PASSAGE FOR REVIEW
--- START ---

In addition to the psychological variables, biological risk factors such as low BMI and rheumatism were also predictive of PPD. Previous research has shown that low BMI is a risk factor for PPD independent of prior depression history, possibly because mood regulation is closely linked to nutritional status35. Note that elevated BMI has also been linked to increased PPD risk, likely via pro‑inflammatory pathways36. However, the underrepresentation of women with high BMI in our cohort reduced the statistical power to replicate this finding. Various types of rheumatic diseases have previously been linked to PPD37. Rheumatoid arthritis, specifically, was found to be associated with an increased risk of PPD among women without a history of psychiatric disorders38. Although our study did not distinguish between different types of rheumatic conditions, it is plausible that similar physiological and psychological mechanisms, such as chronic inflammation, hormonal fluctuations, and immune system dysregulation, underlie the association between rheumatism and PPD.

Our study has several strengths and limitations. One strength is that our research closely aligns with clinical practice, as risk factors were measured in parallel with routine check-ups by midwives and/or gynecologists in the Netherlands. This means that the identified risk factors can be more easily implemented into routine screening protocols. Another strength is the inclusion of a wide range of potential risk factors, which allowed us to evaluate the relative predictive performance of these variables within a single model. Furthermore, the large sample size enhances the robustness and generalizability of our machine learning models.

However, a limitation of this study is the non-representative sample, as it primarily includes highly educated white mothers who are married or cohabiting with their partners. This may limit the generalizability of our findings to more diverse populations. In addition, the right-skewed distribution of EDS scores and our choice to optimize for mean squared error rather than sensitivity potentially constrained the model’s ability to detect true positives among women at highest risk. To address these limitations, future studies should recruit more varied demographic and clinical subgroups (including different socioeconomic and ethnic groups) and incorporate additional predictive data such as perinatal biomarkers (e.g. DNA methylation biomarkers, inflammatory markers) and longitudinal data collected at more frequent intervals to improve sensitivity and ensure that models can accurately identify women who will develop PPD.

Nevertheless, our findings are highly relevant for clinical practice. Midwives can use trimester-specific risk factors to tailor their screening at each stage of pregnancy, as our research suggests that while some risk factors remain consistent, others may vary across trimesters. By identifying the most predictive risk factors early, healthcare providers can implement targeted interventions sooner. Moreover, our results indicate that we can accurately identify mothers-to-be who are unlikely to develop PPD, thereby enabling more efficient allocation of healthcare resources to those at higher risk and potentially improving prevention and intervention efforts. It should be noted that, while including second- and third-trimester data only slightly enhances predictive performance, continued monitoring of risk factors throughout pregnancy and into the postpartum period remains essential, as certain symptoms may emerge later.

In summary, this study demonstrates the potential of machine learning models, particularly regularized linear regression techniques, to predict PPD using prenatal data only. The consistent role of depressive symptoms, along with psychological traits such as neuroticism and negative affectivity across trimesters, underscores the need for early mental health screening during pregnancy. By identifying those at risk earlier, healthcare professionals can intervene sooner, improving both maternal and child outcomes. These findings suggest that integrating routine psychological assessments into prenatal care could enhance early detection of PPD risk, allowing for timely referrals to mental health services, ultimately reducing the prevalence and impact of PPD.

--- END ---

LISTED ENTRIES
--- START ---

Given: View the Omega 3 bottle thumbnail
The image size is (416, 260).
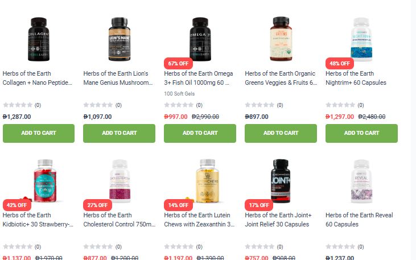Looking at the screenshot, I should 200,39.
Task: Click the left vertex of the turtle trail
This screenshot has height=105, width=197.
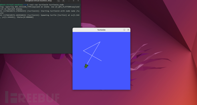Action: 83,51
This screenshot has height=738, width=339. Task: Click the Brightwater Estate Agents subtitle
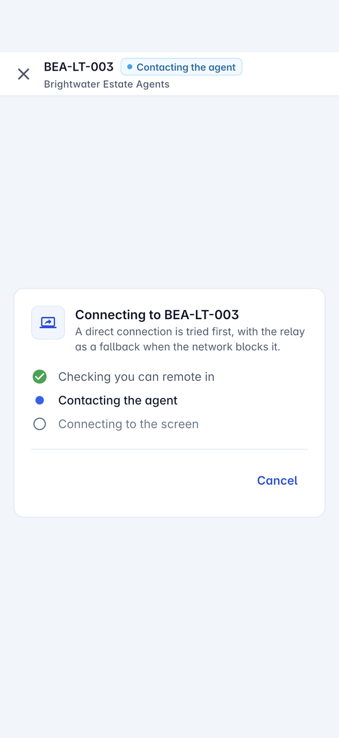[107, 84]
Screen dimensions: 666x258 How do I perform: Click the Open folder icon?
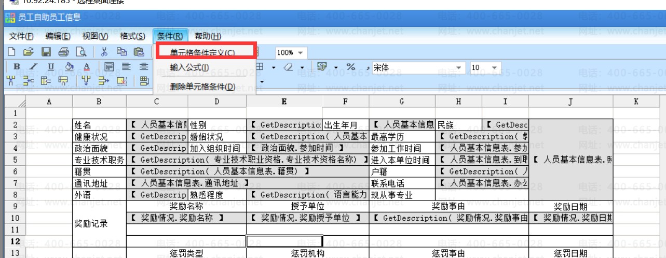coord(28,52)
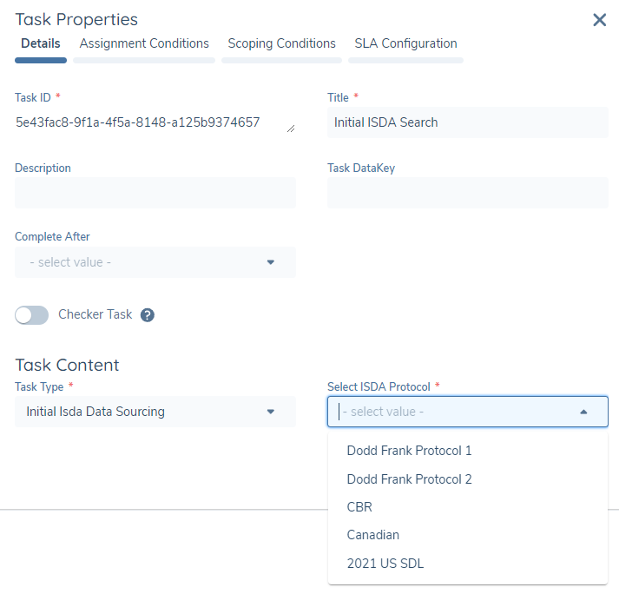Collapse the Select ISDA Protocol dropdown arrow

583,412
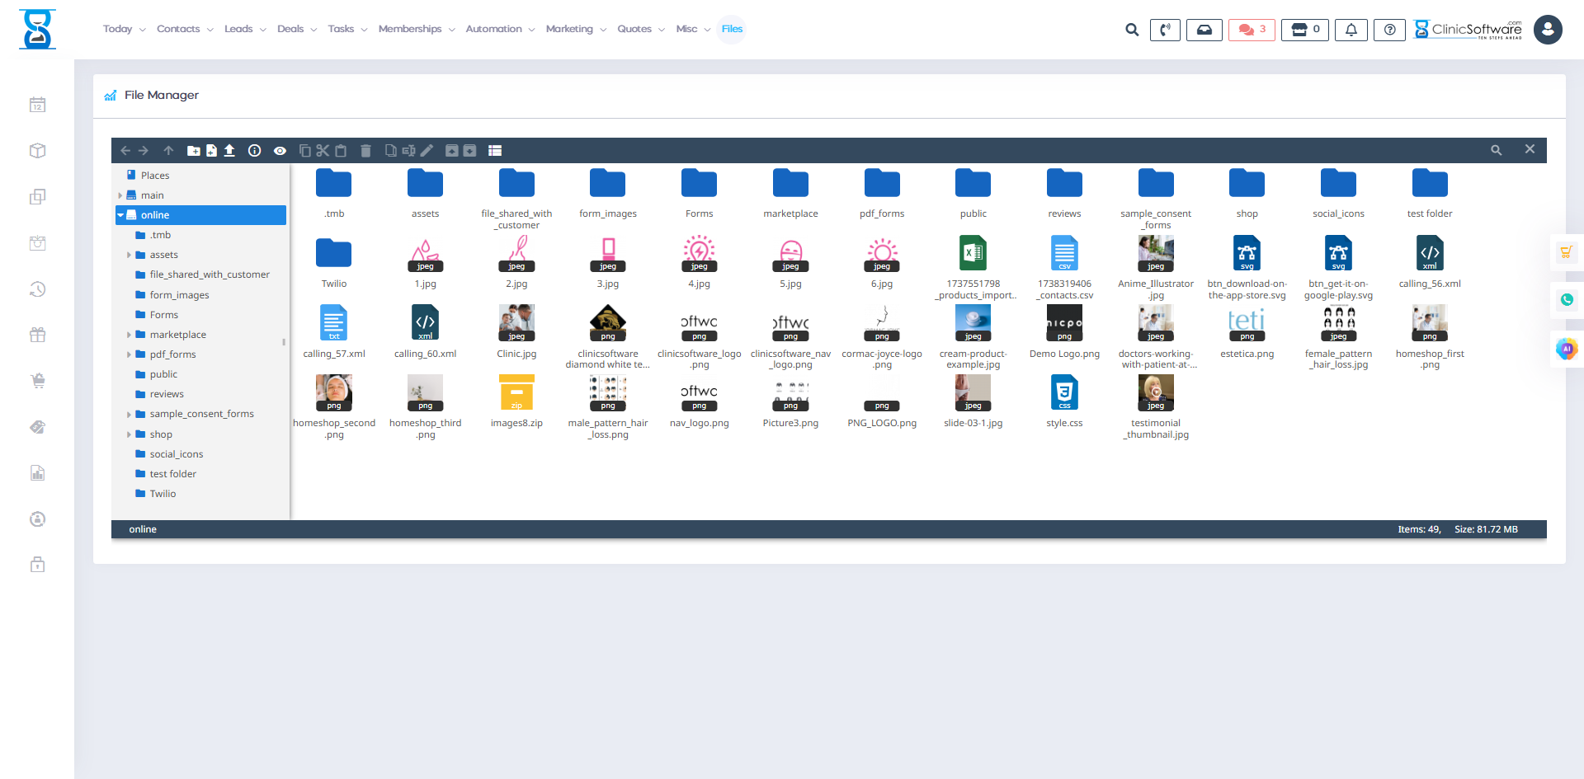
Task: Open the Files menu item
Action: click(x=732, y=29)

--- END ---

WORK INSTRUCTIONS
From the text on postpartum depression risk, copy the words starting at "In summary, this" and ending at "impact of PPD.", word for word.

RESULT FOR THIS TASK
In summary, this study demonstrates the potential of machine learning models, particularly regularized linear regression techniques, to predict PPD using prenatal data only. The consistent role of depressive symptoms, along with psychological traits such as neuroticism and negative affectivity across trimesters, underscores the need for early mental health screening during pregnancy. By identifying those at risk earlier, healthcare professionals can intervene sooner, improving both maternal and child outcomes. These findings suggest that integrating routine psychological assessments into prenatal care could enhance early detection of PPD risk, allowing for timely referrals to mental health services, ultimately reducing the prevalence and impact of PPD.